Küresel ekonomik kriz, finans ve inşaat sektörlerinin girdikleri çıkmaz, çevrilmesi her gün daha zorlaşan yüksek dış borç, işsizlik ve pahalılıkla birleşip geniş halk kesimleri için daha çok ezilecekleri, daha güç yaşanacak bir geleceğin işareti.

Afete dönüşen doğa olayları, salgınlar, terör, iç çatışma ve savaşlar sadece insan yaşamını değil doğayı, çevreyi tarih ve kültür varlıklarını ve insan haklarını da tehdit ediyor. Bu koşullar kentleri birbirleriyle ve kırsal çevreleri ile dayanışmaya ve birlikte hareket etmeye zorluyor.

Aslında bu zorunluluk kentlerin örgütlü temsil yapıları olan belediyeler ve Merkezi İdare arasında da geçerli. Merkezin, belediye gibi yereli her an yaşayan örgütlülükler olmadan bu sorumlulukların altından verimli, etkili en önemlisi insancıl biçimde kalkması hayaldir.

Temiz hava, içilebilir su, ekmek, yeterli protein, tuz, elektrik, ulaşım, iletişim, soğuktan korunma, güvenli bir çatı altı, sağlık, eğitim, iş, esenlik ve güvenlik gibi bu en temel ihtiyaçlar kentli insanın ortak-kamusal talepleridir. Hayatın adil, özgür ve insan onuruna yakışır şartlarda yaşanabilmesi için toplumun, devletin ve kentin bunları insanına sağlayacağı var sayılır. Günümüz dünyasında özellikle kentlerde hiç kimse bunları bir başına üretemez, tedarik bile edemez.

Belediyeleri ve kentleri, birçok bakımdan birlikte davranmaya, dayanışmaya ve örgütlü olmaya zorlayacak bir dönemde yaşıyoruz. Bu ilişkilerin kurulması kimi zaman ulusal sınırları aşan ölçeklerde ve belediyelerin yanısıra, ülkeler arasında da gereklidir.

Deprem ve Dayanışma

17 Ağustos1999 Kocaeli ve hemen ardından Atina Depremlerinden sonra Türkiye ve Yunanistan arasında yaşananlar.
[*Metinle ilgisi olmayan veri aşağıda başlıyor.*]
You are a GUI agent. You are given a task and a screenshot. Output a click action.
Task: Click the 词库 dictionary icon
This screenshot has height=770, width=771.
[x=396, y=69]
Deprem dayanışmasının da ötesine geçen, dostane ilişkiler kurulmuş; Ege’de özlenen bir Barış havası yaşanmaya başlamıştı.

Dostane geçen yılların değerini kuşkusuz en çok iki ülkenin sınır kentlerinin sakinleri bilirler.

Anadolu tektoniğini gözlemek ve ileri deprem karşıtı programlar üretebilmek Yunanistan’ın ayrı, Türkiye’nin ayrı çalıştığı bir ortamda mümkün müdür?

Depremleri levha tektoniği kuramı ile açıklayanlar bilirler. Anadolu depremselliği; Anadolu tektonik levhası üzerinde birlikte yaşayan Türk ve Yunan halklarını aynı geminin yolcuları konumuna getirmekte. Sanki suda yüzen bir kütüğün bir ucunda biz diğerinde onlar oturuyor.

Yunanistan’ın batısında, kuzeyden güneye ve Girit Adasının güneyinden doğuya uzanan (Hellenic Trench) Ege Dalma Batma Zonunda, Anadolu Levhasının Afrika Levhası ile gerilime girmesi iki ülkenin depremlerinin nedeni olarak biliniyor.

Yüzlerce yıllık deprem kayıtları, sismik bulgular iki ülkenin birlikte titrediğini çok açık biçimde ortaya koyuyor. Bu ise birlikte davranmayı zorunlu ve kaçınılmaz kılar.

Arz’ın levhaları üzerindeki siyasal sınırları hiç önemsemeden sallanmakta. Üstünde de insanlar; dillerine, dinlerine, renklerine bakmaksızın…” *

Keşke barışmak ve dayanışmak için felaket gerekmese!

***

Belediye kente dair en kapsayıcı örgütlenmedir. Bu kentsel örgütün; doğal afet, toplumsal ve ekonomik kriz, kıtlık, yoksulluk, kitlesel göç, açlık, kargaşa, çatışma, savaş vb. zor zamanlarda, toplumsal ihtiyaçların ortaya çıkardığı her tür sorumluluğa hazır olması beklenir.

Hayat, mevzuat ve kaynak kısıtlaması tanımaz.